Le projet de loi 96, adopté par l’Assemblée nationale à la fin mai, exige que les nouveaux arrivants maîtrisent suffisamment le français pour obtenir des services de l’État québécois seulement six mois après leur arrivée dans la province. La loi oblige aussi les plus petites entreprises — celles qui comptent entre 25 et 49 employés — à se soumettre aux mêmes obligations linguistiques que les PME de 50 à 99 employés. Ce qui ne fait pas l’affaire de tout le monde.
« Vous le voyez déjà, il y a quelques personnes qui regardent la “loi 96” et qui se disent : “OK, c’est le temps pour moi de faire mes valises et de m’en aller.” » C’est ce qu’a affirmé de façon anonyme à CBC à la fin juin un travailleur fraîchement débarqué dans le monde du jeu vidéo montréalais. Celui-ci craignait de ne pas pouvoir décrocher un emploi auprès d’un éditeur local étant donné qu’il ne maîtrise pas le français et qu’il ne semble pas enclin à s’y mettre prochainement.
Sa crainte n’était finalement pas fondée — l’entreprise au sein de laquelle il espérait travailler lui a dit que la nouvelle loi ne changerait rien à ses activités quotidiennes et que les réunions continueraient d’avoir lieu en anglais. En fait, l’éditeur a aussi laissé entendre que l’apprentissage du français demeurerait facultatif et, qu’en fait, personne n’allait l’exiger, explique CBC dans son article.
Mais c’est sa première affirmation qui s’est fait le plus remarquer, admet Jean-Jacques Hermans. « Il y a eu certaines questions suite à l’entrevue de CBC », mais cela demeure de l’ordre de l’anecdotique, assure-t-il. « On sait que [le jeu vidéo] est un écosystème qui a longtemps fonctionné en anglais de façon prédominante. La Guilde travaille de près avec l’OQLF depuis longtemps pour tenter de franciser l’industrie. »
« Est-ce que dans le contexte d’un marché du travail plus serré ça cause des soucis ? Pas plus que dans d’autres écosystèmes. »
Guichet unique demandé
La main-d’oeuvre spécialisée dans le jeu vidéo se fait rare partout dans le monde. La même chose vaut à l’échelle du Canada, où le Québec, l’Ontario et la Colombie-Britannique rivalisent d’audace pour attirer les professionnels dont ont besoin leurs entreprises.
Ce sont surtout les nouvelles mesures administratives imposées par la Loi sur la langue officielle et commune du Québec, le français (l’ex-projet de loi 96) et qui touchent les éditeurs aux moyens plus modestes qui embêtent la Guilde. Car avant de faire déménager au Québec des dizaines de futurs employés, les éditeurs continuent surtout d’ouvrir ou d’élargir des bureaux satellites ailleurs au pays.
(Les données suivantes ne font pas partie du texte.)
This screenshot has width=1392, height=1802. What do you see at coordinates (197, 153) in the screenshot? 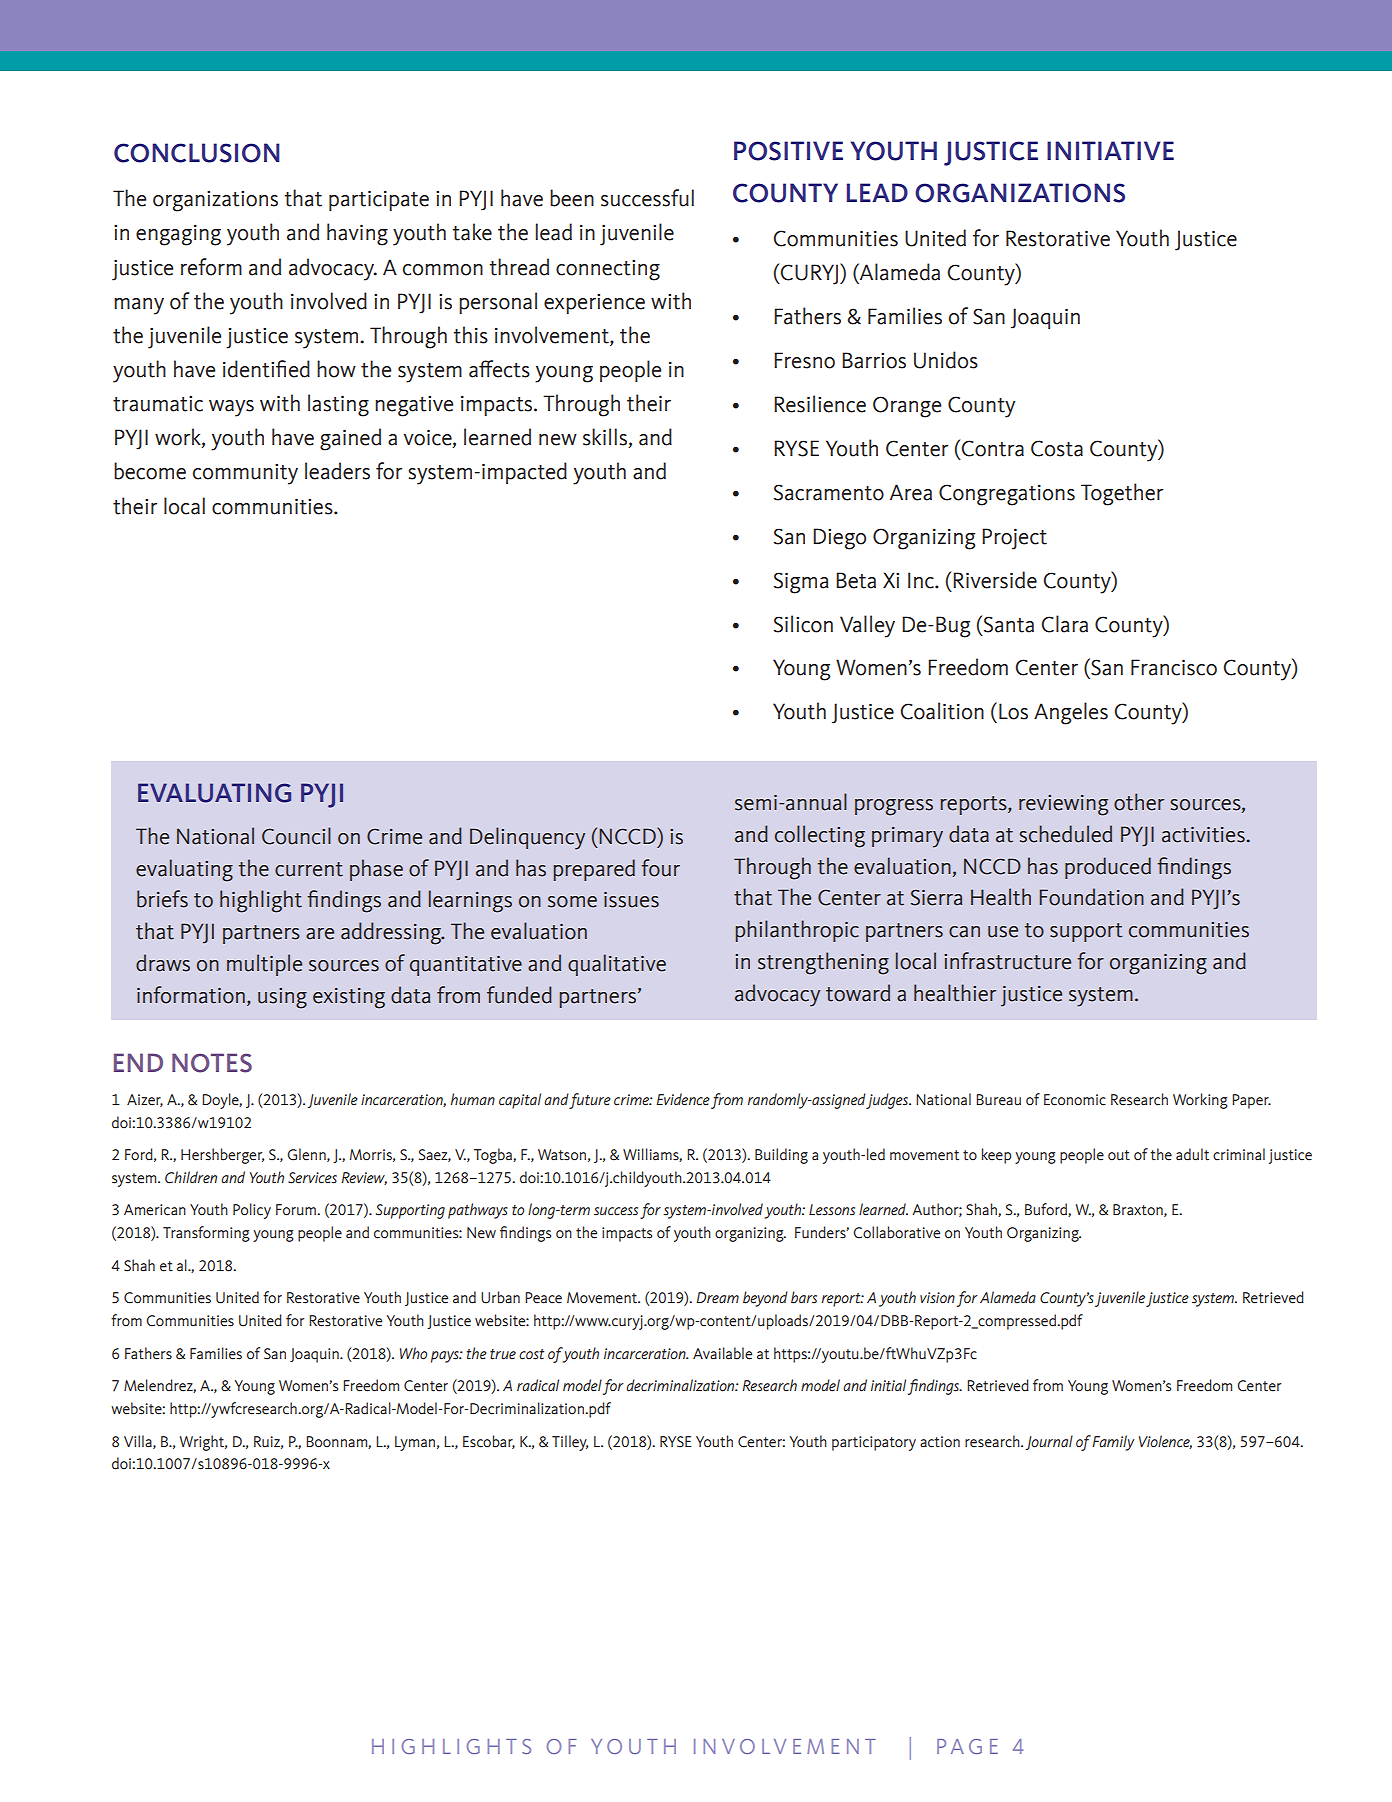
I see `CONCLUSION` at bounding box center [197, 153].
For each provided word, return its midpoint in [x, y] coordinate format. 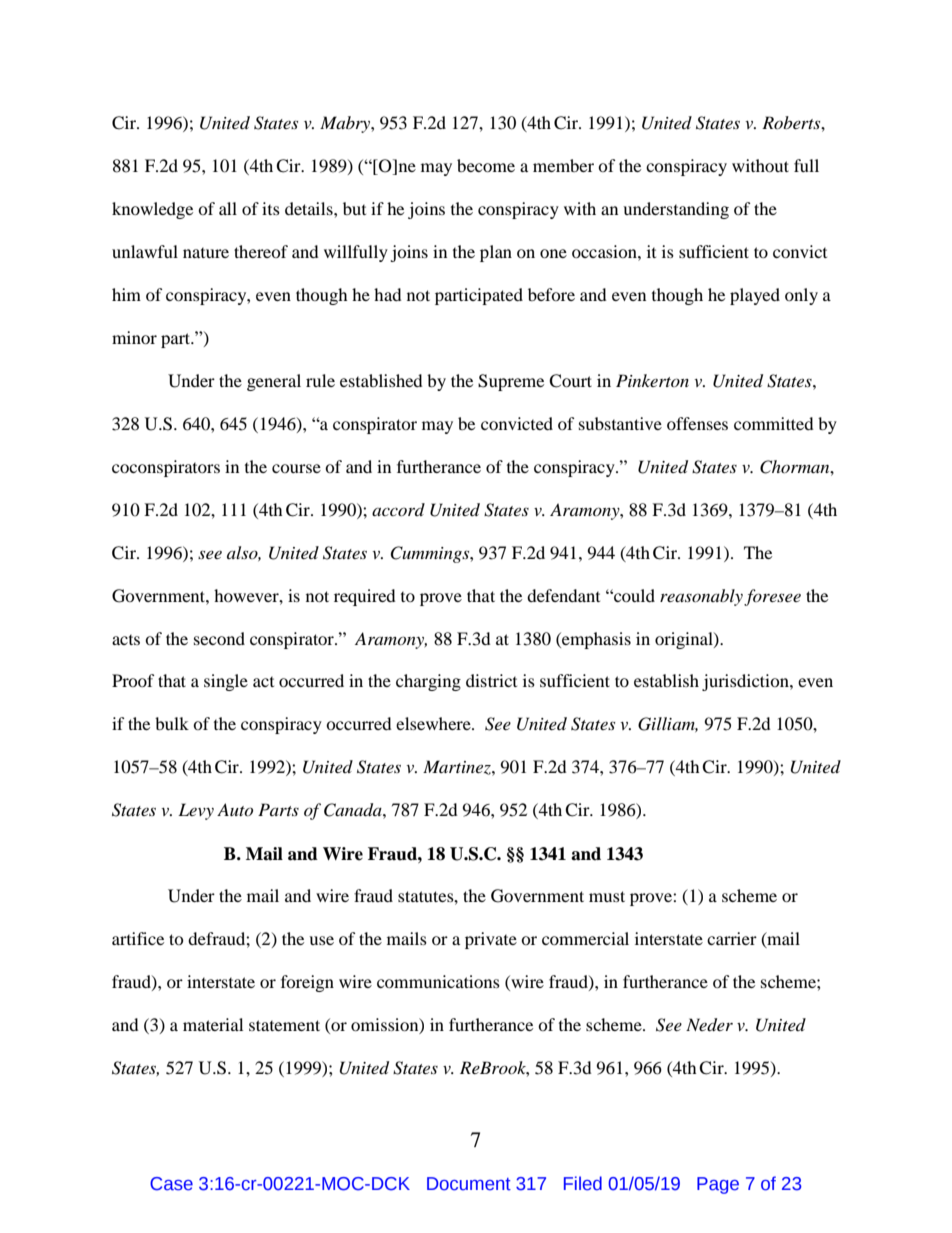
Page [718, 1185]
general [274, 382]
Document [469, 1184]
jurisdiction [746, 682]
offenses [697, 423]
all [228, 208]
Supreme [511, 382]
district [491, 680]
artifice [138, 938]
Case [171, 1184]
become [486, 165]
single [226, 682]
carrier [732, 938]
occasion [605, 251]
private [491, 940]
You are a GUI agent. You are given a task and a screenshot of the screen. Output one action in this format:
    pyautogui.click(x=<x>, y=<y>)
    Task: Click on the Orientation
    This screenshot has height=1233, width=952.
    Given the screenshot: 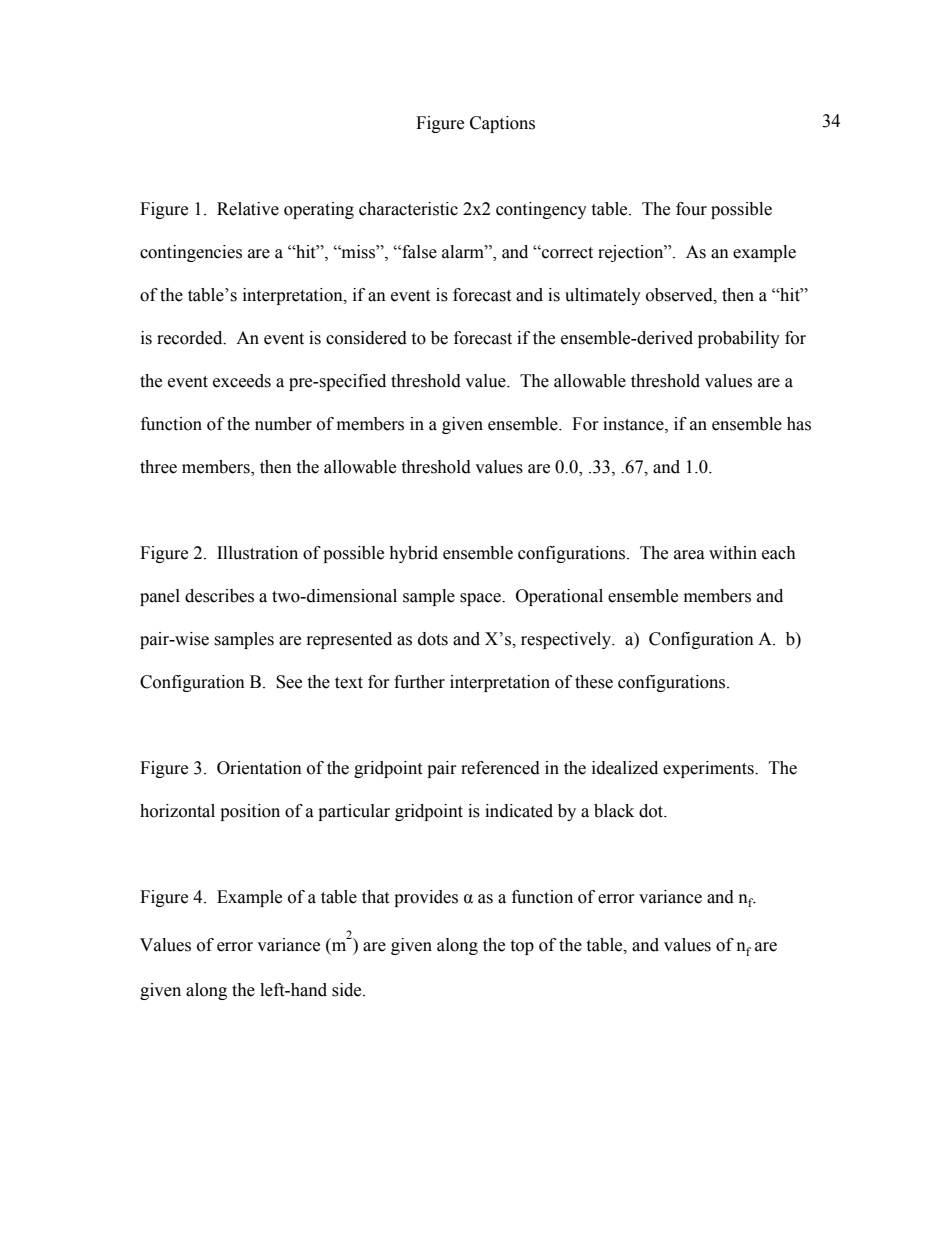 What is the action you would take?
    pyautogui.click(x=259, y=768)
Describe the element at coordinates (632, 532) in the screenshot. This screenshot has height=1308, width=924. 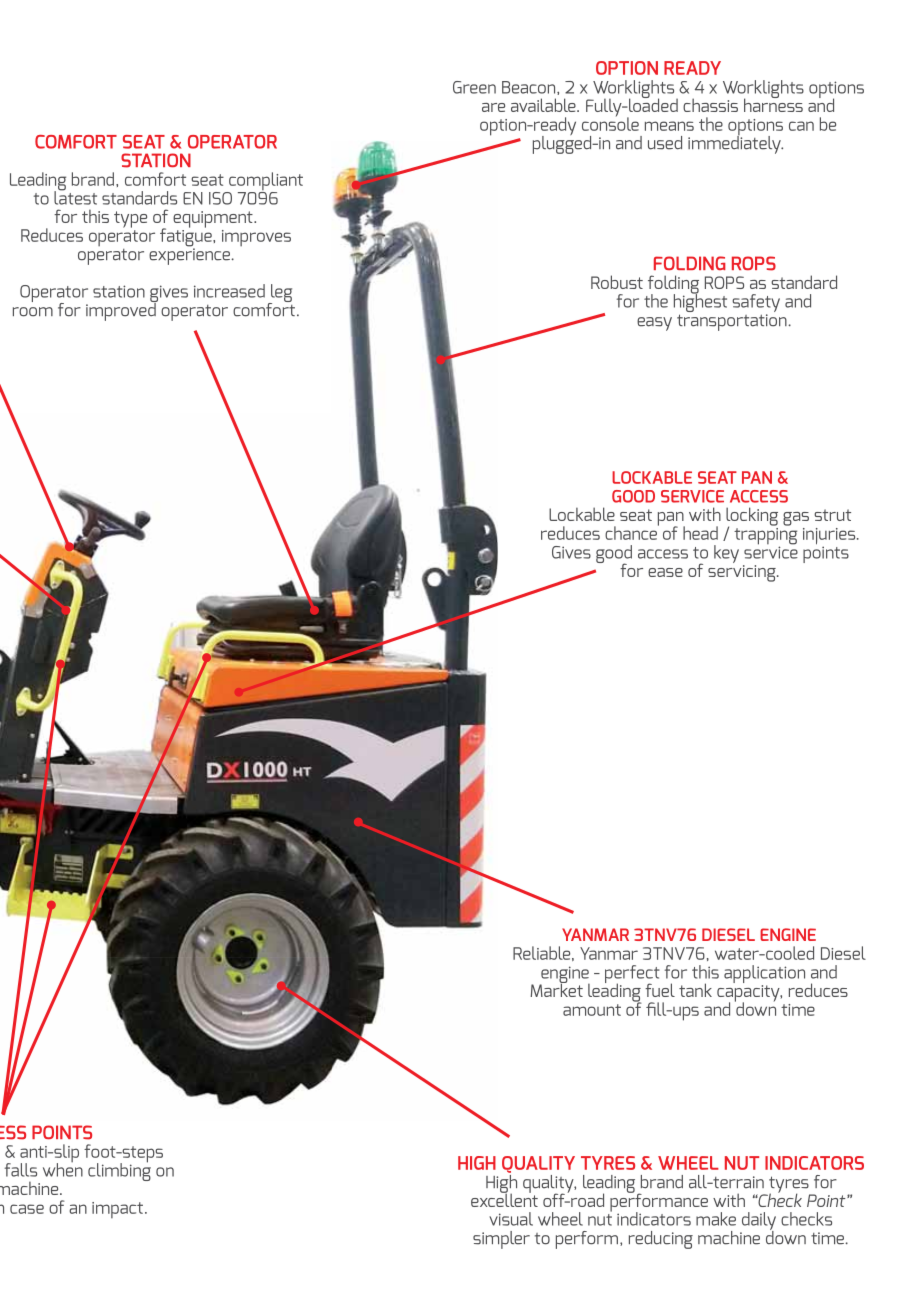
I see `chance` at that location.
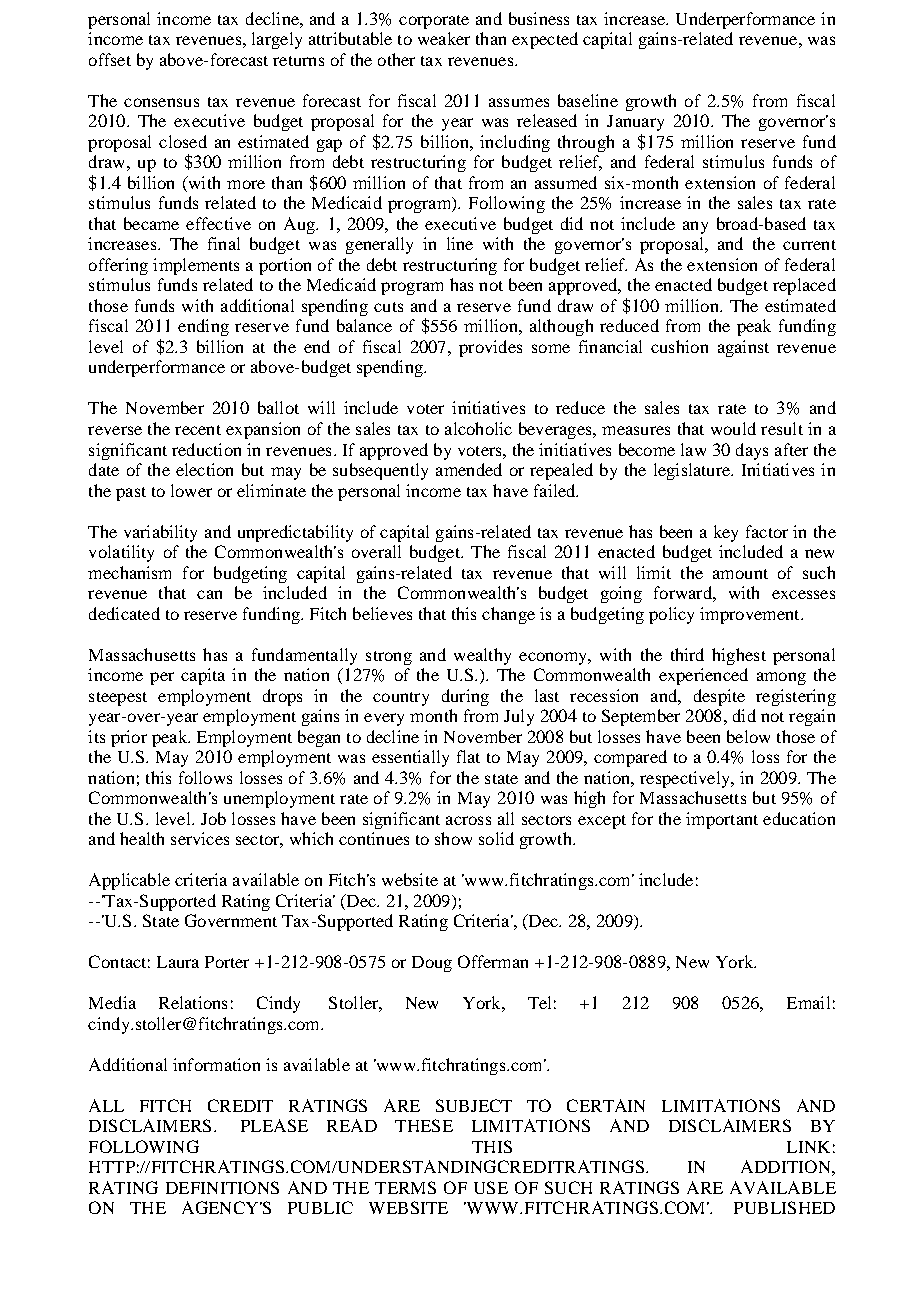  Describe the element at coordinates (196, 266) in the document. I see `implements` at that location.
« La logique n’est pas de déplacer des gens, plutôt de se rapprocher des travailleurs », dit Jean-Jacques Hermans. À ce sujet, la Guilde du jeu vidéo se range du côté des autres sociétés québécoises issues des secteurs technologiques qui demandent au gouvernement Legault de reporter la mise en application de certaines mesures de la loi 96 ou, du moins, d’accélérer la création d’un guichet réunissant tous les outils dont les entreprises ont besoin pour s’y conformer.
« Si on pouvait avoir un guichet unique pour des programmes d’aide à l’immigration par des studios qui ont à dealer avec ces nouveaux règlements et qui ont peu d’infrastructures, ça aiderait », poursuit le directeur général de l’organisme sectoriel. « En fait, la principale barrière pour notre écosystème se situe plus au niveau des seuils d’immigration et de l’accès aux programmes d’immigration. »
Tous les immigrants ne tiennent pas à apprendre le français, mais il y a certainement des travailleurs étrangers qui sont prêts à le faire pour venir travailler au Québec. Faciliter la mise en relation de ces gens avec des employeurs québécois semble le meilleur moyen de faire taire les critiques par rapport à la réforme de la Charte de la langue française, dit en quelque sorte Jean-Jacques Hermans.
« Si [apprendre le français] était notre seul enjeu dans le marché du travail, on serait super contents ! » conclut-il.